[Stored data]
┄┄┄┄┄┄┄┄┄┄┄┄┄┄┄┄┄┄┄┄

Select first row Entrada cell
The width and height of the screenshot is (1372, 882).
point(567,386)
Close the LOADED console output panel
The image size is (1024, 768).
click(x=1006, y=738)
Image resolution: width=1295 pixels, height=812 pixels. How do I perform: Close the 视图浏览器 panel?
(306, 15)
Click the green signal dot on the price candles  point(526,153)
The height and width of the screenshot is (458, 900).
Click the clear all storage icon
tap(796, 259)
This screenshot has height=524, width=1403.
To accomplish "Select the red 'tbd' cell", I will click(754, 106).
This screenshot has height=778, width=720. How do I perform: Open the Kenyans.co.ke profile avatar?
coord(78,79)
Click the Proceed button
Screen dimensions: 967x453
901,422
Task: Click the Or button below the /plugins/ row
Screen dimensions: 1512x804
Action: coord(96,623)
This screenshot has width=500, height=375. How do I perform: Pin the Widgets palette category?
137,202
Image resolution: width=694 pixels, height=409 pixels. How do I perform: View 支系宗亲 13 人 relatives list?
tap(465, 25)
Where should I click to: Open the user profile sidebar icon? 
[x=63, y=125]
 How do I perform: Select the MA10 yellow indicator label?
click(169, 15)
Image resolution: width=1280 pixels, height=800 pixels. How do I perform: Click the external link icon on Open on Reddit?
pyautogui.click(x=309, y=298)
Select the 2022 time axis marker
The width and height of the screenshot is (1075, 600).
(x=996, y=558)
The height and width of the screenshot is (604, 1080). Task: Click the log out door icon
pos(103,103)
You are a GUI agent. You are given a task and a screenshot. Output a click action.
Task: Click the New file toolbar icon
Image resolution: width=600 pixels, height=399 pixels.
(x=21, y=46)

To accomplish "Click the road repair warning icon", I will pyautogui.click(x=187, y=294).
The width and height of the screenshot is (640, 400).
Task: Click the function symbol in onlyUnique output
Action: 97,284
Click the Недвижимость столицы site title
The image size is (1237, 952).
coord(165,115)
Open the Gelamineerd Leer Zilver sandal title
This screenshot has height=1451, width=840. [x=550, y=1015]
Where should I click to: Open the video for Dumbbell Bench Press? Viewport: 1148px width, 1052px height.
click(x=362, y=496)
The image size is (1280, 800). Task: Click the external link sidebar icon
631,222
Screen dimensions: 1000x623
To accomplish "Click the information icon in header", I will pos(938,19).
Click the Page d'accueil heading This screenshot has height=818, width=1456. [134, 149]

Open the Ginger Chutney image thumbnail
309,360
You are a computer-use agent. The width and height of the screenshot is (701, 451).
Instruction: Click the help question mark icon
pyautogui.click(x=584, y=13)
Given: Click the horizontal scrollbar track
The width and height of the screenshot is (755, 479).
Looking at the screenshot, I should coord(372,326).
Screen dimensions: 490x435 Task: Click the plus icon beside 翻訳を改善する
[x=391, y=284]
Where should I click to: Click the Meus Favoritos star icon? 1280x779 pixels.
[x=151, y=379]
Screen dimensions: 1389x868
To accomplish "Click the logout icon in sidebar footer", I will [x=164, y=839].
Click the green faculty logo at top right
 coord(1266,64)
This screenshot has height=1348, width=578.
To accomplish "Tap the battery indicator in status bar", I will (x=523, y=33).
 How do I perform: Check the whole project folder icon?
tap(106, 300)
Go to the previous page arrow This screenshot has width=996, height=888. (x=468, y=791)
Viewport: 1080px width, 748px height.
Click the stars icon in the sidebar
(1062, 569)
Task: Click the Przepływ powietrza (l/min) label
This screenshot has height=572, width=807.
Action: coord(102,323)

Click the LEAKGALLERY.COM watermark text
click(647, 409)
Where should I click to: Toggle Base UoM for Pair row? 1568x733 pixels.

┄┄┄┄┄┄┄┄┄┄┄┄┄┄┄┄┄┄┄┄

## Work instructions
Keeping every word and mark as it is, print the entries above.

## Answer box
Select first row Entrada cell
The width and height of the screenshot is (1372, 882).
point(567,386)
Close the LOADED console output panel
The image size is (1024, 768).
click(x=1006, y=738)
Image resolution: width=1295 pixels, height=812 pixels. How do I perform: Close the 视图浏览器 panel?
(306, 15)
Click the green signal dot on the price candles  point(526,153)
The height and width of the screenshot is (458, 900).
Click the clear all storage icon
tap(796, 259)
This screenshot has height=524, width=1403.
To accomplish "Select the red 'tbd' cell", I will click(754, 106).
This screenshot has height=778, width=720. How do I perform: Open the Kenyans.co.ke profile avatar?
coord(78,79)
Click the Proceed button
Screen dimensions: 967x453
901,422
Task: Click the Or button below the /plugins/ row
Screen dimensions: 1512x804
Action: coord(96,623)
This screenshot has width=500, height=375. How do I perform: Pin the Widgets palette category?
137,202
Image resolution: width=694 pixels, height=409 pixels. How do I perform: View 支系宗亲 13 人 relatives list?
tap(465, 25)
Where should I click to: Open the user profile sidebar icon? 
[x=63, y=125]
 How do I perform: Select the MA10 yellow indicator label?
click(169, 15)
Image resolution: width=1280 pixels, height=800 pixels. How do I perform: Click the external link icon on Open on Reddit?
pyautogui.click(x=309, y=298)
Select the 2022 time axis marker
The width and height of the screenshot is (1075, 600).
(x=996, y=558)
The height and width of the screenshot is (604, 1080). Task: Click the log out door icon
pos(103,103)
You are a GUI agent. You are given a task and a screenshot. Output a click action.
Task: Click the New file toolbar icon
Image resolution: width=600 pixels, height=399 pixels.
(x=21, y=46)

To accomplish "Click the road repair warning icon", I will pyautogui.click(x=187, y=294).
The width and height of the screenshot is (640, 400).
Task: Click the function symbol in onlyUnique output
Action: 97,284
Click the Недвижимость столицы site title
The image size is (1237, 952).
coord(165,115)
Open the Gelamineerd Leer Zilver sandal title
This screenshot has height=1451, width=840. [x=550, y=1015]
Where should I click to: Open the video for Dumbbell Bench Press? Viewport: 1148px width, 1052px height.
click(x=362, y=496)
The image size is (1280, 800). Task: Click the external link sidebar icon
631,222
Screen dimensions: 1000x623
To accomplish "Click the information icon in header", I will pos(938,19).
Click the Page d'accueil heading This screenshot has height=818, width=1456. [134, 149]

Open the Ginger Chutney image thumbnail
309,360
You are a computer-use agent. The width and height of the screenshot is (701, 451).
Instruction: Click the help question mark icon
pyautogui.click(x=584, y=13)
Given: Click the horizontal scrollbar track
The width and height of the screenshot is (755, 479).
Looking at the screenshot, I should coord(372,326).
Screen dimensions: 490x435 Task: Click the plus icon beside 翻訳を改善する
[x=391, y=284]
Where should I click to: Click the Meus Favoritos star icon? 1280x779 pixels.
[x=151, y=379]
Screen dimensions: 1389x868
To accomplish "Click the logout icon in sidebar footer", I will [x=164, y=839].
Click the green faculty logo at top right
 coord(1266,64)
This screenshot has height=1348, width=578.
To accomplish "Tap the battery indicator in status bar", I will (x=523, y=33).
 How do I perform: Check the whole project folder icon?
tap(106, 300)
Go to the previous page arrow This screenshot has width=996, height=888. (x=468, y=791)
Viewport: 1080px width, 748px height.
Click the stars icon in the sidebar
(1062, 569)
Task: Click the Przepływ powietrza (l/min) label
This screenshot has height=572, width=807.
Action: coord(102,323)

Click the LEAKGALLERY.COM watermark text
click(647, 409)
Where should I click to: Toggle Base UoM for Pair row? 1568x733 pixels.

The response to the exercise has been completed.